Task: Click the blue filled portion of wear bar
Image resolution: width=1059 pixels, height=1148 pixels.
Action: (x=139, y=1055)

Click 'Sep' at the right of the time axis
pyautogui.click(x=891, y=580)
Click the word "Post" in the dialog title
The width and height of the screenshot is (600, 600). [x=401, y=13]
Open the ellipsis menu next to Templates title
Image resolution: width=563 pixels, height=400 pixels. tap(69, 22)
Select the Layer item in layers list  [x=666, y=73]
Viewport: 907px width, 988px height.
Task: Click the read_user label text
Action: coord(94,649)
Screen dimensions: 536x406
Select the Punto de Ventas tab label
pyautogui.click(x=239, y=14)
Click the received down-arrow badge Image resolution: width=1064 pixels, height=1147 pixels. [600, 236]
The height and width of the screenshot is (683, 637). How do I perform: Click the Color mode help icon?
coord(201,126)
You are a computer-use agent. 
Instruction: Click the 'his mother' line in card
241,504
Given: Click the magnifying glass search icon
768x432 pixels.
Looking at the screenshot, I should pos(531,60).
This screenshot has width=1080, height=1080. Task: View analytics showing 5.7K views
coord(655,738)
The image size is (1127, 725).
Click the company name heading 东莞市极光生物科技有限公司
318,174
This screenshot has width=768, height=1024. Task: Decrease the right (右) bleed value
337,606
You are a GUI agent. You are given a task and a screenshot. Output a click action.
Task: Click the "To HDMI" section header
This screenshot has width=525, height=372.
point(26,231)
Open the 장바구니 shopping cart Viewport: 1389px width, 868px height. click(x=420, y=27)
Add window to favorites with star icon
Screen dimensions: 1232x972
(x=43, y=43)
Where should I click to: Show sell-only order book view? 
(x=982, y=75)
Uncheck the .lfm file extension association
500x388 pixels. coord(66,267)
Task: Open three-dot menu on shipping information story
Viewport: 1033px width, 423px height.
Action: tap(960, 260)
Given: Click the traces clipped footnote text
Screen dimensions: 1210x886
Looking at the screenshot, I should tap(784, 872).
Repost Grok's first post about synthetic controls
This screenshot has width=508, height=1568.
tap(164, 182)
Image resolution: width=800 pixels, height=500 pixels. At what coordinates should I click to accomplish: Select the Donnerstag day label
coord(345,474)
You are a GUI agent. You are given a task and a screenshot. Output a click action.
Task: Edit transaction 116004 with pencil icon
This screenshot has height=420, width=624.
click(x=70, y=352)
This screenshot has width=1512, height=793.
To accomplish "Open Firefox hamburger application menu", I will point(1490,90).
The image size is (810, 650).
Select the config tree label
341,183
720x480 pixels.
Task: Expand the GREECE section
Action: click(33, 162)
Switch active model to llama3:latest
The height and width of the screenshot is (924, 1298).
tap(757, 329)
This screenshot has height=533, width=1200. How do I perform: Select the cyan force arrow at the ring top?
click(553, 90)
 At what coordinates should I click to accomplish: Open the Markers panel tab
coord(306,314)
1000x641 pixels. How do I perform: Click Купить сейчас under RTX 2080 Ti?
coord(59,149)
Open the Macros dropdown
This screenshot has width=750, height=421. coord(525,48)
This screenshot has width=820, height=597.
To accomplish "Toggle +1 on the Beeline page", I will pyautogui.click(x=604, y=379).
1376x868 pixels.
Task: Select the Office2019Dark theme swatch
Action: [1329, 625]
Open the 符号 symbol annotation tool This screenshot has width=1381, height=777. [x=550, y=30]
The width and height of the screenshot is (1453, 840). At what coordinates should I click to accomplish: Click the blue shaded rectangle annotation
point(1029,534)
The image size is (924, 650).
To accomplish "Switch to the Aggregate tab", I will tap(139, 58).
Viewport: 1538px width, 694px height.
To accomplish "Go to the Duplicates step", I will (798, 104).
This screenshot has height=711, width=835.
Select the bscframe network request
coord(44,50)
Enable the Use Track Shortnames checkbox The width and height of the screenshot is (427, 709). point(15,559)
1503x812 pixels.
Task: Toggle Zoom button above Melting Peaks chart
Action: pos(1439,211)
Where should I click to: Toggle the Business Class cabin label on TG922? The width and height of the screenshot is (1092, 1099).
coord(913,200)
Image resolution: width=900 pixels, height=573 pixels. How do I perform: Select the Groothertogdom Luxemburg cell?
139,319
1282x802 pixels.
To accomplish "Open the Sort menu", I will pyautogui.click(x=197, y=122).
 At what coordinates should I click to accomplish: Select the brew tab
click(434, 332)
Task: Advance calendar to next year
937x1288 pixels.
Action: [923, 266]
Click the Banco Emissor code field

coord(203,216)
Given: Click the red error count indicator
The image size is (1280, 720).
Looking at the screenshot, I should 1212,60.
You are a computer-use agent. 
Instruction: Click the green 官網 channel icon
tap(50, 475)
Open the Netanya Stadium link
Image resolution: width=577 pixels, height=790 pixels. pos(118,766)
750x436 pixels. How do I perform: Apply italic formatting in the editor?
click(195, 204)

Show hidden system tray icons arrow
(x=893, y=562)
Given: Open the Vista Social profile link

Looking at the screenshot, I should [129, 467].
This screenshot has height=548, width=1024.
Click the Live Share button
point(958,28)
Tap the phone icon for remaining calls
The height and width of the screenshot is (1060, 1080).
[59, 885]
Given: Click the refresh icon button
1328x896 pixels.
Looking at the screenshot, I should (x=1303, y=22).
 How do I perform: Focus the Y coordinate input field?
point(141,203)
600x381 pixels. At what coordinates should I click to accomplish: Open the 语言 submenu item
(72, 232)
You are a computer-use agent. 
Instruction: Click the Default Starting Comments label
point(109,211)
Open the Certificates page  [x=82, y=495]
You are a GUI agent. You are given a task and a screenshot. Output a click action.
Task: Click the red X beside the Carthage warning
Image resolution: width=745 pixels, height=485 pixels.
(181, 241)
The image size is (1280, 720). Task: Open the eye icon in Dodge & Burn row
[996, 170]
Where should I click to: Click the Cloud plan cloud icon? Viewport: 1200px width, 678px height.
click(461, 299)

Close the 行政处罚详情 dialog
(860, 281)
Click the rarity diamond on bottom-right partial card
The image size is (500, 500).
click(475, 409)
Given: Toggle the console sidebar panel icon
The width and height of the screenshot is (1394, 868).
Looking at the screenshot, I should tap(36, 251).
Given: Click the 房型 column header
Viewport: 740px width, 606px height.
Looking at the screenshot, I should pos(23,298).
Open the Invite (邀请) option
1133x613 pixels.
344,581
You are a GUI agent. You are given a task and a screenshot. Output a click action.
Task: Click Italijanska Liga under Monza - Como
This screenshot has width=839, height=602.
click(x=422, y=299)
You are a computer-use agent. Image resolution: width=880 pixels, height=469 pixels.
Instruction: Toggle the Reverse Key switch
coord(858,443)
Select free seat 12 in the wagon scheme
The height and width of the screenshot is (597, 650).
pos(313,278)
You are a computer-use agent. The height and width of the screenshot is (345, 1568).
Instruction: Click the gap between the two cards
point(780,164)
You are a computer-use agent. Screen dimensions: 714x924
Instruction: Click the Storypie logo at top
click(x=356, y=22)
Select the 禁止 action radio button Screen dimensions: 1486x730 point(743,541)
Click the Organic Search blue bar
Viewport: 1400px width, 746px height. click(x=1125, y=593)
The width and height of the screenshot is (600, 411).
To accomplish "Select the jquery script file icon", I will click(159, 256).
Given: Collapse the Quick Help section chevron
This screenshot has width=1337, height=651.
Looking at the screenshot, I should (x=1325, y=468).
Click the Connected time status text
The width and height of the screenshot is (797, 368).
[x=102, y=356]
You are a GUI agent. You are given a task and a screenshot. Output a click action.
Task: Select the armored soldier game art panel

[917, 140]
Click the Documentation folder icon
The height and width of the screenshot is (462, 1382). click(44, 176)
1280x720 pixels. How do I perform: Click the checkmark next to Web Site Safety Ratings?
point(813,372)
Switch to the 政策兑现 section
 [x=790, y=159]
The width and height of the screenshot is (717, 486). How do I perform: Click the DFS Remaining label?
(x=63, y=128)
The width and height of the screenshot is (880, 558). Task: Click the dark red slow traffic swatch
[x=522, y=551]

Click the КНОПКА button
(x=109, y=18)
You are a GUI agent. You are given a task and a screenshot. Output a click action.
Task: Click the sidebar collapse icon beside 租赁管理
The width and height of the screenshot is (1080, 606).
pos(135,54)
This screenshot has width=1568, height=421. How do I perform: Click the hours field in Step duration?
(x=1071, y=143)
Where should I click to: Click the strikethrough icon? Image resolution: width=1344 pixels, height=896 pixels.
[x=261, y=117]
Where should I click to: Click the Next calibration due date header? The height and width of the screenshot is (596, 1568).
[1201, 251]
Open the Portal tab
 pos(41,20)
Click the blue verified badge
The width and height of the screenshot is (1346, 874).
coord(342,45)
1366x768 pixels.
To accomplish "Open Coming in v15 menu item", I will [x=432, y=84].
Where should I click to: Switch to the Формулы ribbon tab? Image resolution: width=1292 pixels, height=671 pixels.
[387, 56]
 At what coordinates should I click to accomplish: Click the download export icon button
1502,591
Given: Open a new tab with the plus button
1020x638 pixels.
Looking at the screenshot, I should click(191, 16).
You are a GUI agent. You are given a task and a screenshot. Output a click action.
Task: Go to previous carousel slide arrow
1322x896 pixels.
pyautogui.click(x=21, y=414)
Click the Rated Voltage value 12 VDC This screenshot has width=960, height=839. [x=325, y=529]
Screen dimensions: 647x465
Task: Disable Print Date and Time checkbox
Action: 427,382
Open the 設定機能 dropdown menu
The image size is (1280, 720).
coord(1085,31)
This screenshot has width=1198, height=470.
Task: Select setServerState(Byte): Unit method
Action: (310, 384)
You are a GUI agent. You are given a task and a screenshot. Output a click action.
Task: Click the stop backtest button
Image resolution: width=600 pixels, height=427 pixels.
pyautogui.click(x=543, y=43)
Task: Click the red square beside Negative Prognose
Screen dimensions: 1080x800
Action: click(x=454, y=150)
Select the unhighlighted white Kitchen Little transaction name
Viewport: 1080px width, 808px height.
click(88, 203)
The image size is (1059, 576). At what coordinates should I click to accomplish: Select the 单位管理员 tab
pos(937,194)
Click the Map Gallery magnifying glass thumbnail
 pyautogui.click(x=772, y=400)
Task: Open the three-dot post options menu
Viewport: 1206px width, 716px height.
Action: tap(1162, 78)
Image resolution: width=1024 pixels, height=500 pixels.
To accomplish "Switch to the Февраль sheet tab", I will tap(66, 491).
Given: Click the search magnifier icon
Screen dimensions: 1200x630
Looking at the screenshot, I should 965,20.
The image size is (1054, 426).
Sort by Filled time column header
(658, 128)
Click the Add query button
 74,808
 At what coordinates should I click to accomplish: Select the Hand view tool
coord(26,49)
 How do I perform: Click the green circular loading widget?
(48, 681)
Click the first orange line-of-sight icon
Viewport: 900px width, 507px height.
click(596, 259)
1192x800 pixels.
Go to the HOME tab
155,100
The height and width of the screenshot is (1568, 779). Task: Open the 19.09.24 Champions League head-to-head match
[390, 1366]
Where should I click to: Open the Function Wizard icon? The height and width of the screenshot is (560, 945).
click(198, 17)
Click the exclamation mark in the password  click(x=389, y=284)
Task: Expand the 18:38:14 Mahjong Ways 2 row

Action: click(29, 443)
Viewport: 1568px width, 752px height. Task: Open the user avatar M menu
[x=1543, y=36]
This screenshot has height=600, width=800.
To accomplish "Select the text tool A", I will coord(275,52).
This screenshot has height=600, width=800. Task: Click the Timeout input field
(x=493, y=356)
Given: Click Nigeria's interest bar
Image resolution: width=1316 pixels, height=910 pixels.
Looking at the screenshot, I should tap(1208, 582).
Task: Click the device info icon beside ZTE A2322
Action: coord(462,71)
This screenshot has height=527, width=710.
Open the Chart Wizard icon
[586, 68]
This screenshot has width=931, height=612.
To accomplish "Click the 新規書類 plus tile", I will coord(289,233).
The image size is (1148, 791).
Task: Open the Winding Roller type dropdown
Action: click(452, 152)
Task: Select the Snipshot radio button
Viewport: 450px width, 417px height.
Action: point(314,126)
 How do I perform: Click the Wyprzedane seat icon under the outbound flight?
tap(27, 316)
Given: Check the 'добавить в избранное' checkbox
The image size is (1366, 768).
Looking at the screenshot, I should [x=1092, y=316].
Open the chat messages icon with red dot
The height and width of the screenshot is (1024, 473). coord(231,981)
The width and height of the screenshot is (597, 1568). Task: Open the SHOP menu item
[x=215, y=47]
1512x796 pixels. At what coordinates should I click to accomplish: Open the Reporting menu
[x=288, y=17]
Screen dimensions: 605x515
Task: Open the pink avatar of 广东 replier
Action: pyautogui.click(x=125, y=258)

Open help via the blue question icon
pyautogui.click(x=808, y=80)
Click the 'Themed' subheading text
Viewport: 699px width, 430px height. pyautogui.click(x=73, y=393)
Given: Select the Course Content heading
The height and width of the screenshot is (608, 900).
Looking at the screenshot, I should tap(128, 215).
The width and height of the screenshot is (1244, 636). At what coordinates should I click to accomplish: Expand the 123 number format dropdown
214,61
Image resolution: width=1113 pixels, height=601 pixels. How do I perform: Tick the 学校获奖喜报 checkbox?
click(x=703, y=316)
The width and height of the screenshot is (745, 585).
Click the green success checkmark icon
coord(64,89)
------------
Copy out all lines above that include the string "badge".

■ **WRITTEN ANSWER**
Click the received down-arrow badge Image resolution: width=1064 pixels, height=1147 pixels. [600, 236]
Click the blue verified badge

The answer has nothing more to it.